Elle fabrique des œuvres uniques, mais a choisi pour se lancer de concevoir un chapeau passe-partout, un prêt-à-porter, qu’elle décore d’accessoires aussi divers que multiples.  Elle les fabrique en deux tailles et ils sont ajustables. En outre, ils sont antiUV (c’est-à-dire opaques aux rayons du soleil) et imperméables. Son but, faire renaître le métier de chapelière, une activité qui a presque disparu depuis que les femmes ne vont plus à l’église. Il y a plus d’un demi-siècle, les dames devaient se couvrir la tête lorsqu’elles se rendaient au temple, d’où la prolifération à l’époque de chapeaux de toutes formes. C’est d’ailleurs dans ces années que la jeune Suzanne s’est prise de passion pour les chapeaux qu’elle observait avec sa grand-mère chaque dimanche.  

Puis les moeurs ont changé. Les femmes ont préféré se promener en cheveux et les boutiques de chapeaux ont dû fermer leur porte. Pas complètement cependant: quelques inconditionnels nostalgiques ont continué de fabriquer des chapeaux, et certaines femmes ont succombé à leur charme.  Car enfin, c’est charmant un chapeau. Et puis, dit Suzanne Gagnon, «un chapeau, c’est élégant et ça vous distingue». Elle croit que même les hommes qui autrefois ne seraient jamais sortis sans couvre-chef, ne fusse que pour saluer les dames, s’ennuient du chapeau. En tout cas, ça les changerait de la casquette de baseball avec la palette dans le dos. 

Suzanne Gagnon est particulièrement fière d’utiliser des produits sinon locaux, du moins nationaux. Tout ce qui entre dans la fabrication de ses chapeaux est québécois ou canadien.  Sa signature par exemple consiste en une petite étiquette en peau de chevreau provenant d’Alberta. Elle utilise comme garniture du poil de lapins angoras de Saint-Valère et elle achète un fil de coton particulièrement doux chez une artisane de Montebello. 

Suzanne Gagnon bouillonne de projets: bien sûr, elle veut vendre des chapeaux, mais elle entend aussi partager sa passion en donnant des ateliers. Elle discute actuellement avec la ville pour offrir un atelier chez elle, ce qui pour le moment est incompatible avec les règlements de zonage. Elle souhaiterait créer un atelier mobile afin de parcourir les routes de la province pour partager ses connaissances avec les gens des régions. Elle songe aussi à créer des événements-bénéfice, parade de mode ou autres, en particulier pour la Fondation de l’hôpital de Lachute; elle veut également venir en aide aux femmes atteintes du cancer du sein, une cause qui lui tient particulièrement à cœur. 

Pour le moment, elle concentre ses efforts sur la mise en marché de ses modèles de chapeaux prêts-à-porter qui existent en une grande variété de coloris, de tissus et de garnitures.
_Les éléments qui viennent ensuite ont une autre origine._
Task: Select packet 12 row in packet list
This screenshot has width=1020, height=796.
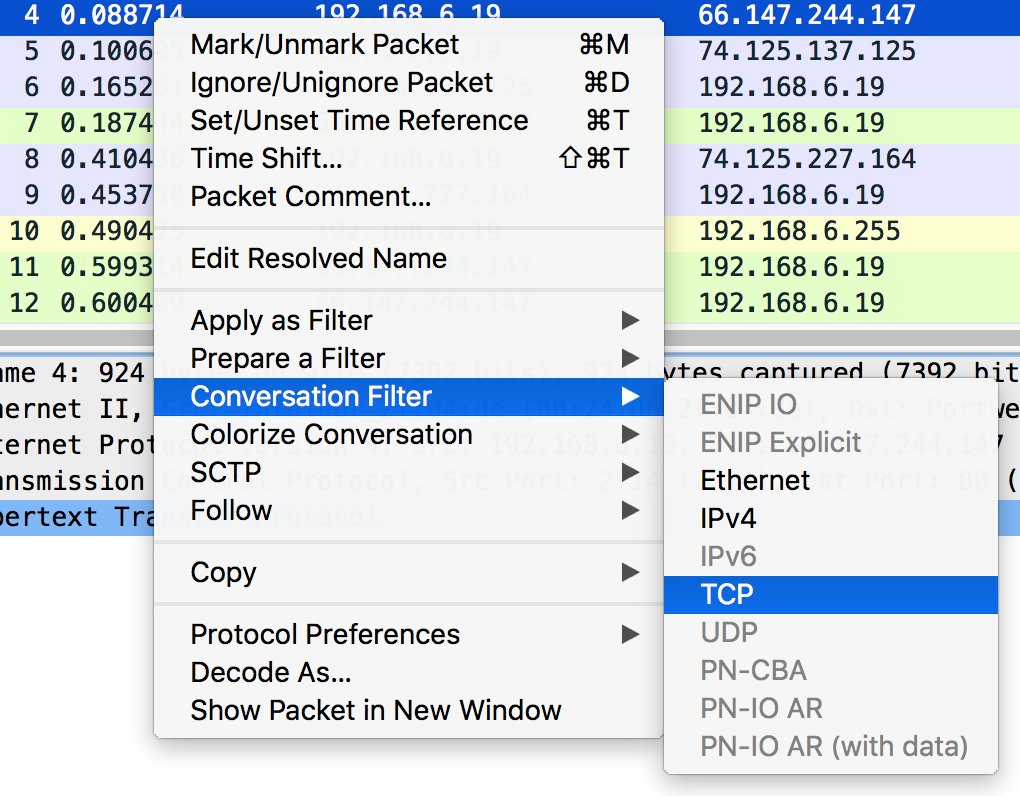Action: click(x=800, y=303)
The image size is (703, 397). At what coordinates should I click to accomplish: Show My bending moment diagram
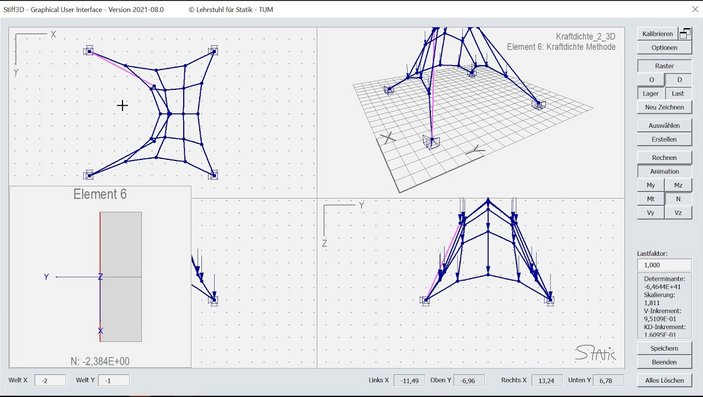[x=650, y=185]
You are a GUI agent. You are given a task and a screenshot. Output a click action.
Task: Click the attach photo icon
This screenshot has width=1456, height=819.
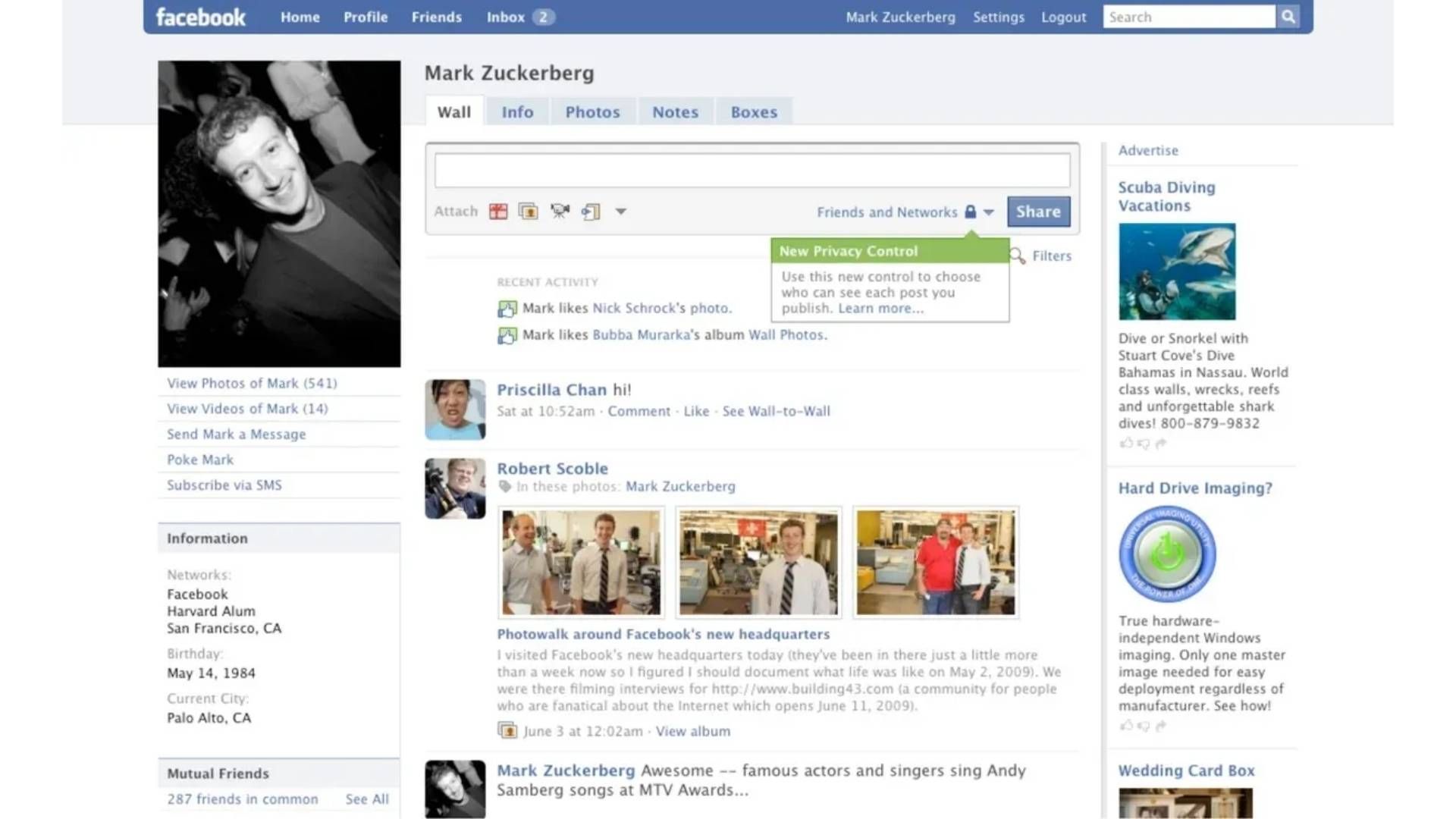tap(529, 212)
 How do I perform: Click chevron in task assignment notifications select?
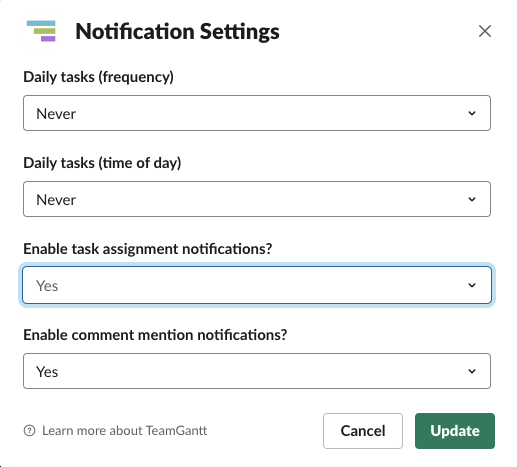tap(472, 285)
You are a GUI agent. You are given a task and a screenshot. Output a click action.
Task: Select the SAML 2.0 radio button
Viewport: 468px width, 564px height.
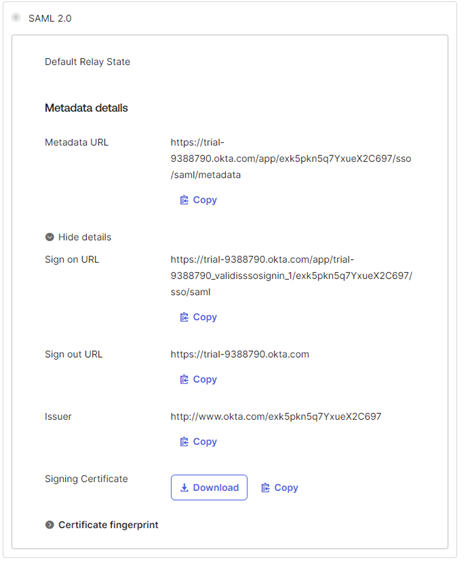(x=16, y=17)
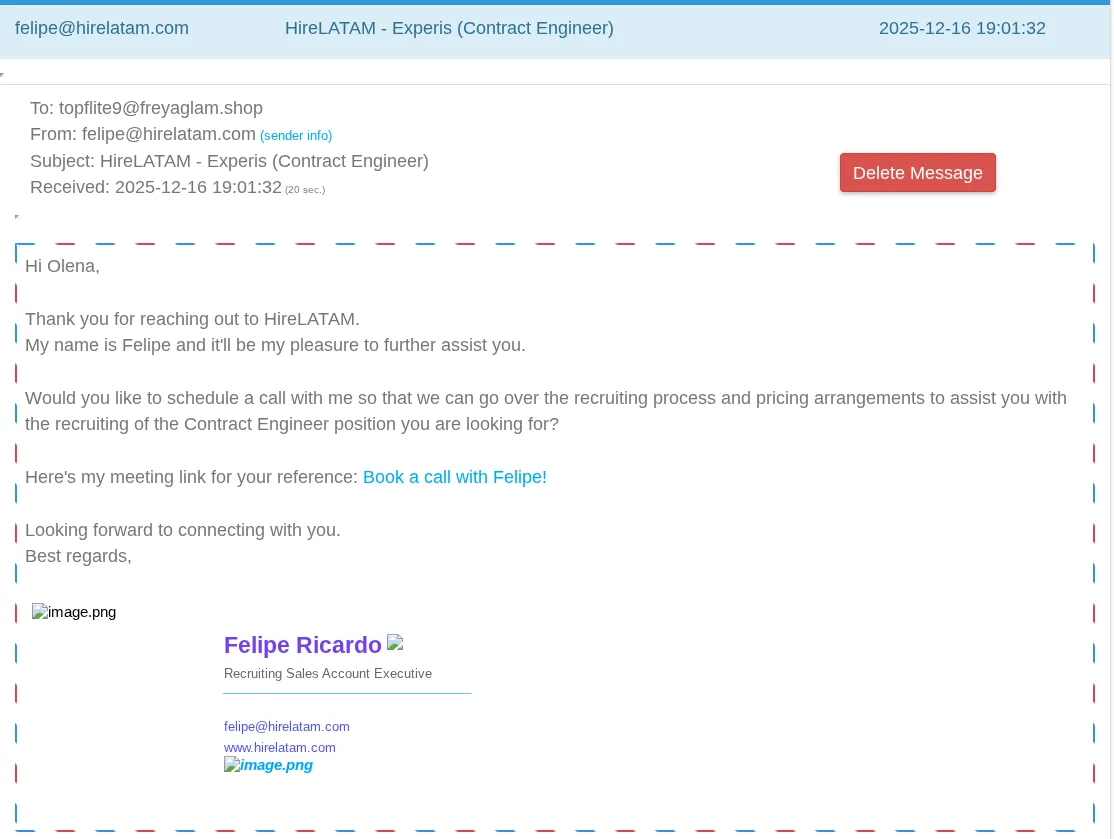Collapse the header section using the corner triangle
Image resolution: width=1114 pixels, height=839 pixels.
pos(4,72)
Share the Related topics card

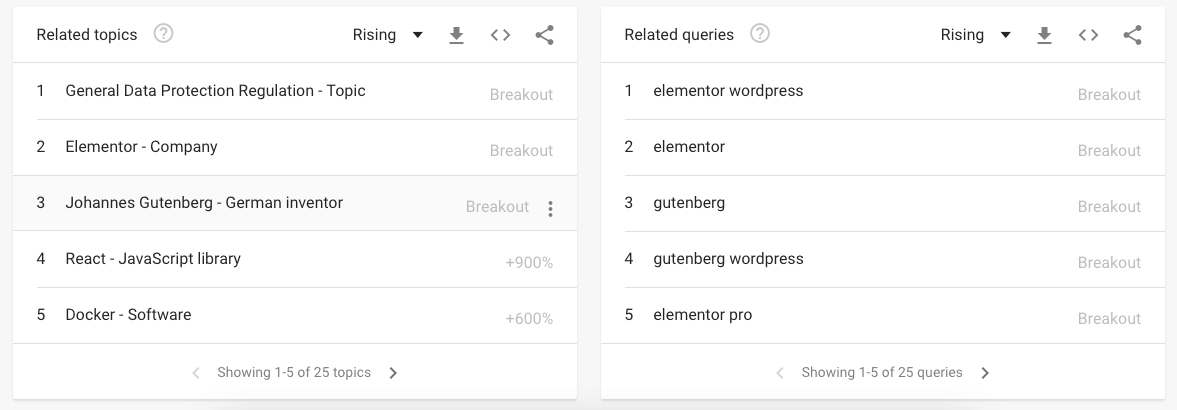544,35
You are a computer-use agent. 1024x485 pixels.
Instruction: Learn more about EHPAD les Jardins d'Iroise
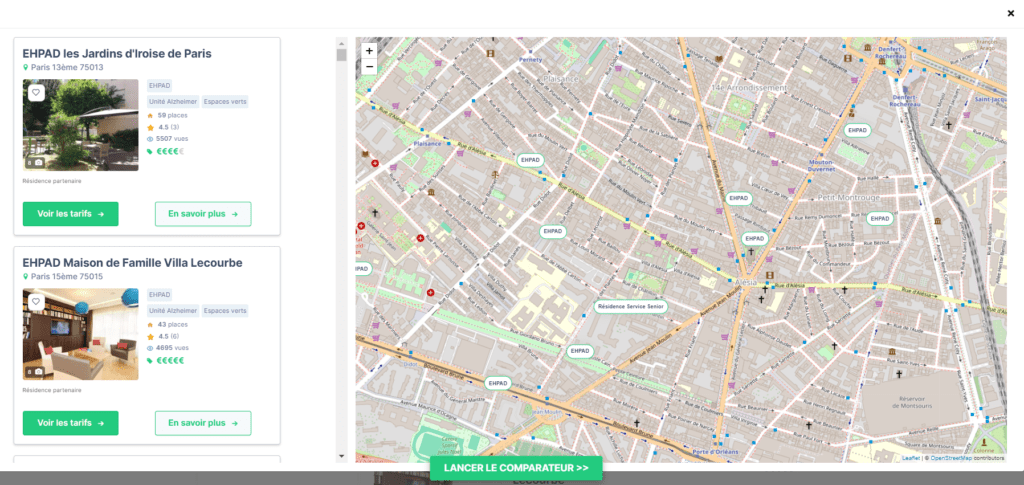pos(203,214)
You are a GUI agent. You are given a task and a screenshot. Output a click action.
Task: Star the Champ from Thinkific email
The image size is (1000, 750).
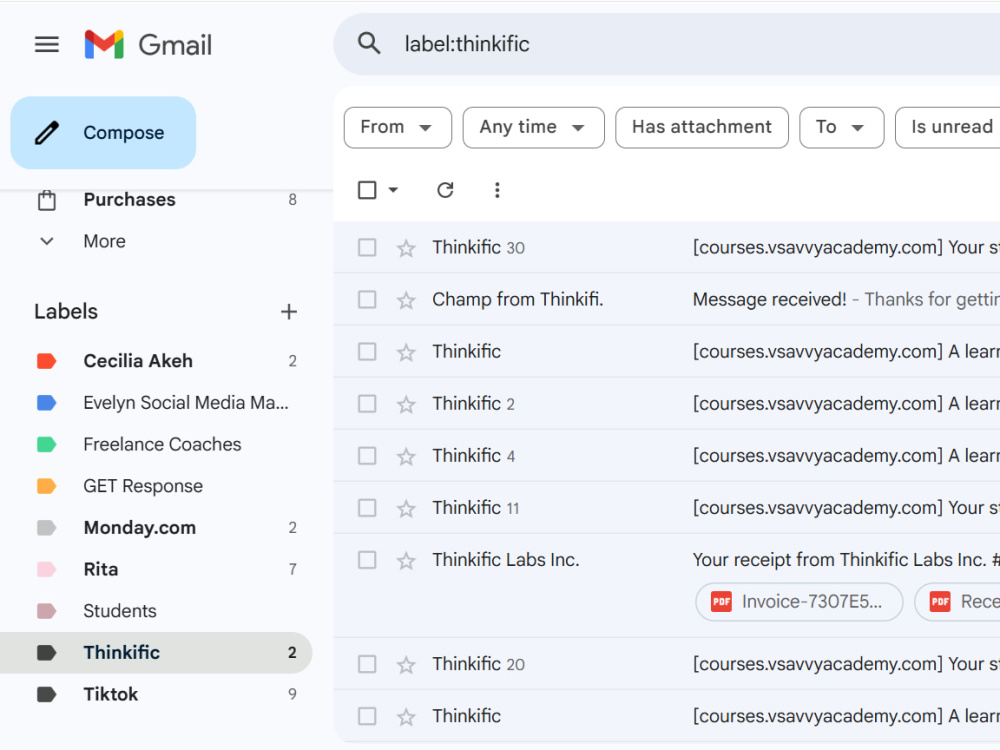point(406,300)
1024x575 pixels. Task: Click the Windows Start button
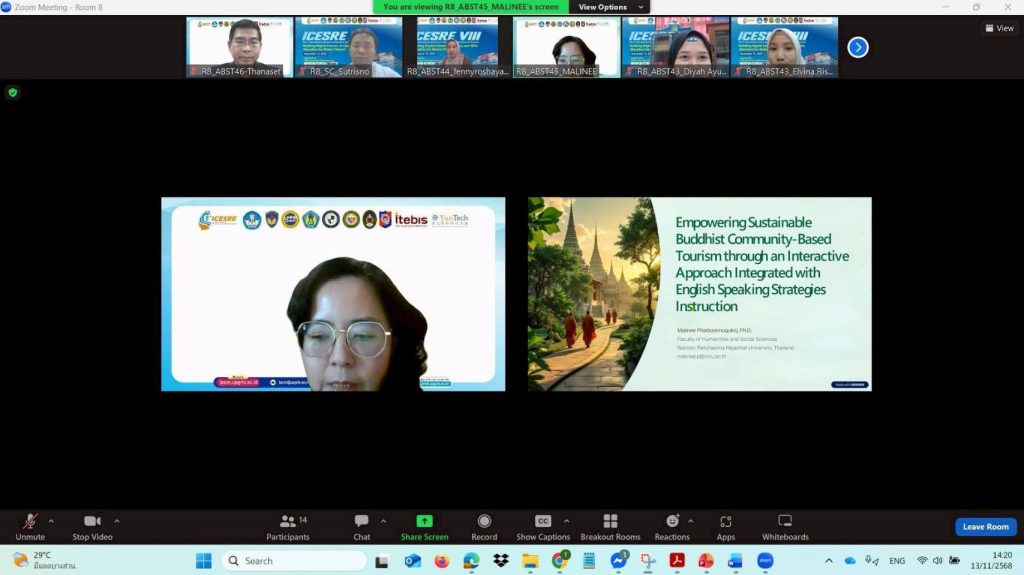point(203,561)
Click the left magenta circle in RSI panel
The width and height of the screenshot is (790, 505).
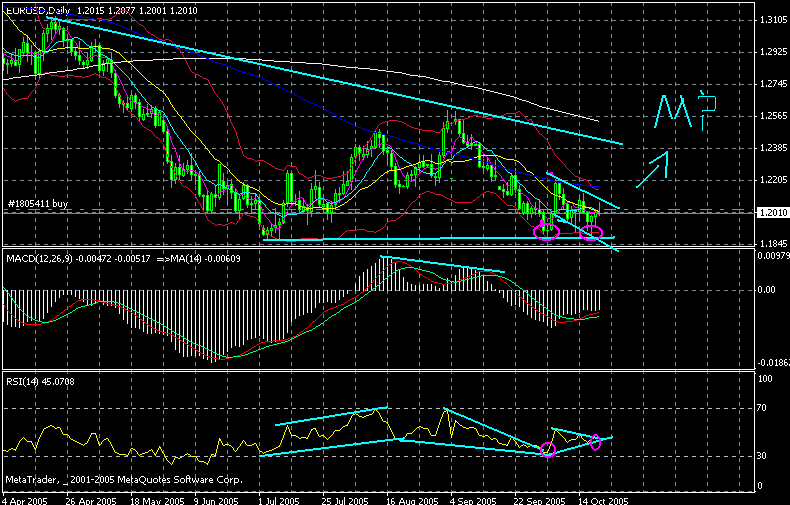pos(548,449)
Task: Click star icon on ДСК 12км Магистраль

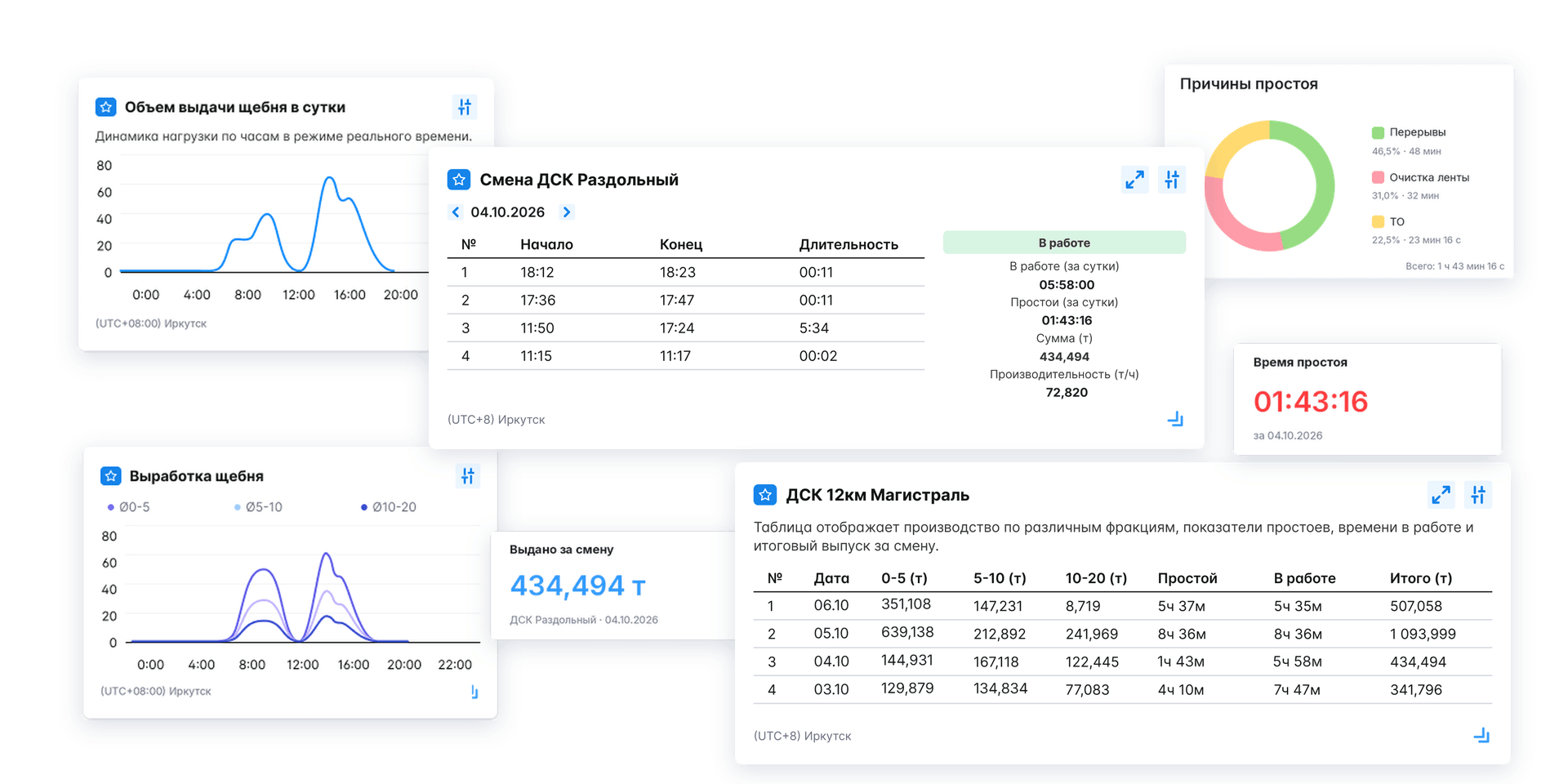Action: tap(764, 495)
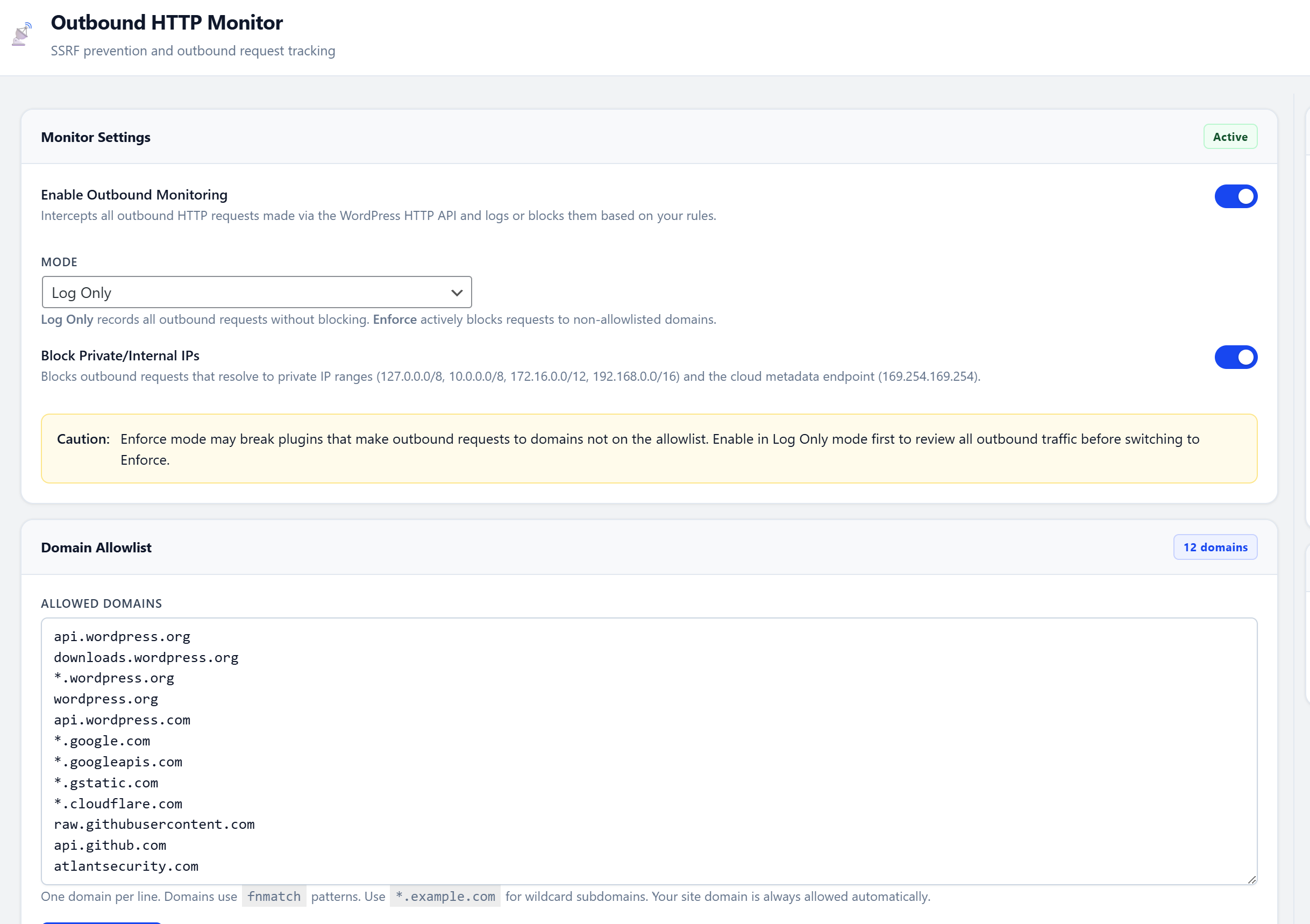Click the blue save button at the bottom

[x=102, y=921]
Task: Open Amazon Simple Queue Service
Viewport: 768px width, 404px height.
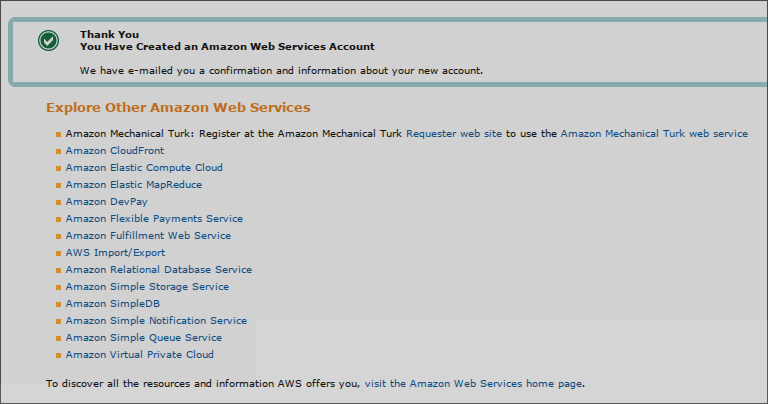Action: [144, 338]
Tous sont faits main avec l’assistance ponctuelle d’une machine à coudre Pfaff. Very vintage, my dear. 

Mais le grand rêve de cette passionnée, c’est d’être reconnue comme la chapelière de Lachute et que toutes les têtes d’Argenteuil se coiffent de ses créations. Elle sera présente en novembre prochain au Salon national de la femme de Québec et à compter de l’année prochaine, on pourra la rencontrer dans plusieurs marchés publics de la région.